A thorny aerodynamics problem is about to get a Netflix-style “big data” treatment from a Michigan-led team of engineers. They’re developing a better description of turbulence, which could enable radical, more efficient airplane designs and improve prediction in other fields where chaotic flow comes into play – from the human bloodstream to weather forecasting.
“The general impression within the turbulence modeling community is that ideas for improved models have completely stagnated, especially over the past two decades,” said Karthik Duraisamy, an assistant professor of aerospace engineering at U-M. He heads the project, which includes collaborators at Stanford, Iowa State, Boeing and the Silicon Valley firm Pivotal Inc. “We are going to take a completely new approach.”
To maximize fuel economy in terms of lift and thrust, an airplane wing must consistently maintain smooth airflow just at the point where a little more speed would break the air up into disorganized eddies. When this swirling flow – or turbulence – dominates, efficiency takes a nosedive.

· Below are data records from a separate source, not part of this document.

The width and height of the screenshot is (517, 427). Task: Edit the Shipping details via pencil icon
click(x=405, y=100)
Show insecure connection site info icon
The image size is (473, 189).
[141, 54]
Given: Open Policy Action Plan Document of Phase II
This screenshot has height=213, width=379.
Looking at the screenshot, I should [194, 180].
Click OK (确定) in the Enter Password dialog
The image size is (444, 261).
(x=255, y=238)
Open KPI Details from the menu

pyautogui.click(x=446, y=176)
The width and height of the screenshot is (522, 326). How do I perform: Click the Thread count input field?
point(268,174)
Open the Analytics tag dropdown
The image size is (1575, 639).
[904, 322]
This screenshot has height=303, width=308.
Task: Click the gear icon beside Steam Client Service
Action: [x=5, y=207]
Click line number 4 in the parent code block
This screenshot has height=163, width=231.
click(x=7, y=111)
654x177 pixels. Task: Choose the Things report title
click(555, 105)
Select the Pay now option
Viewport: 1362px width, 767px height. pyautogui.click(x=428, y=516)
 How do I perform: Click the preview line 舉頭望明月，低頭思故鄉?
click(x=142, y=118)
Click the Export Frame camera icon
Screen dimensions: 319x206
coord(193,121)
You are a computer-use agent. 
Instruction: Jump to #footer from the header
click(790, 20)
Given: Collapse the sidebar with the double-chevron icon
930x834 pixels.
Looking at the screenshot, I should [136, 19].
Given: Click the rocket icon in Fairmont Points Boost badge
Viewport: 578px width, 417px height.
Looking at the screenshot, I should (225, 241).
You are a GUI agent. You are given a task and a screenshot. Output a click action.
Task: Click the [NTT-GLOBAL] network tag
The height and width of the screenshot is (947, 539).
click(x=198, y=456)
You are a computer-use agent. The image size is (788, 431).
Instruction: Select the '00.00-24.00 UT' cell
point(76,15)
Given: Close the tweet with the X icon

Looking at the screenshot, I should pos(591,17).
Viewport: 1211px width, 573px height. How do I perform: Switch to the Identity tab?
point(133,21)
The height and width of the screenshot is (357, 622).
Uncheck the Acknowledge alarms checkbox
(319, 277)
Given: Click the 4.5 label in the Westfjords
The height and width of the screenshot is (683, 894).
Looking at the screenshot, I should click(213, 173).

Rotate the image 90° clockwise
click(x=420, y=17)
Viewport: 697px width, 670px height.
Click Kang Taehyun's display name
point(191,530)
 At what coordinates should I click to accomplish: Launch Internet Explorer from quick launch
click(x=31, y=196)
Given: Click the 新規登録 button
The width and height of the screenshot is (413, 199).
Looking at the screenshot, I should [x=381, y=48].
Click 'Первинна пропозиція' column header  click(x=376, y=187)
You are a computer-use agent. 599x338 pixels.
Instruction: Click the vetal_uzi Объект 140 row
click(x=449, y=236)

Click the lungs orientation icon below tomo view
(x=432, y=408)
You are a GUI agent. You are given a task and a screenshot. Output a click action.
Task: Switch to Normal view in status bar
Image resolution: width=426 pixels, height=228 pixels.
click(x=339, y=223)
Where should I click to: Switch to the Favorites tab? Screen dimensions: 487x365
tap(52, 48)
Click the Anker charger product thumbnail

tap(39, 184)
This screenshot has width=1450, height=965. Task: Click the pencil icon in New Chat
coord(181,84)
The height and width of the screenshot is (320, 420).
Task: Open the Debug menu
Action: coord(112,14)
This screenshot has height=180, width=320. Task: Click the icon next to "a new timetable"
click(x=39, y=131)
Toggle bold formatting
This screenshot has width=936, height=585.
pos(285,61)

Engineers would like to design wings that reliably operate at peak performance on computers before they spend hundreds of millions of dollars building, testing and tweaking prototypes. “These models are not typically very accurate, causing a great deal of frustration among designers,” said Duraisamy.
The major snag is turbulence. To the chagrin of scientists, its chaotic nature has defied an accurate mathematical description. Turbulent flow can be calculated precisely in situations involving low-speed breezes over small bodies, such as insect flight, but accurate simulations of fast-moving flows typical of airplane flight require too much computing power.
“You can go to the largest supercomputer in the world right now – one that can execute a quadrillion instructions a second – and you can run a simulation on that computer for the next 100 years, and you still may be able to solve just a fraction of a flow that’s important to a large commercial airplane such as the Airbus A380,” said Duraisamy.
By building a model from a database of airflow measurements and computations, he and his team hope to make predictions based on more realistic approximations.
A self-taught model
Duraisamy compares the method to algorithms for recommending films and products. “Netflix has this database with a large number of users who made a large number of choices. Based on this, what is the next choice you are going to make?” he said.
This is known as “machine learning” because humans aren’t developing the prediction software directly – instead, they write an algorithm that can condense information in a database into the predictive model. The accuracy of the model improves automatically with the amount and quality of the data.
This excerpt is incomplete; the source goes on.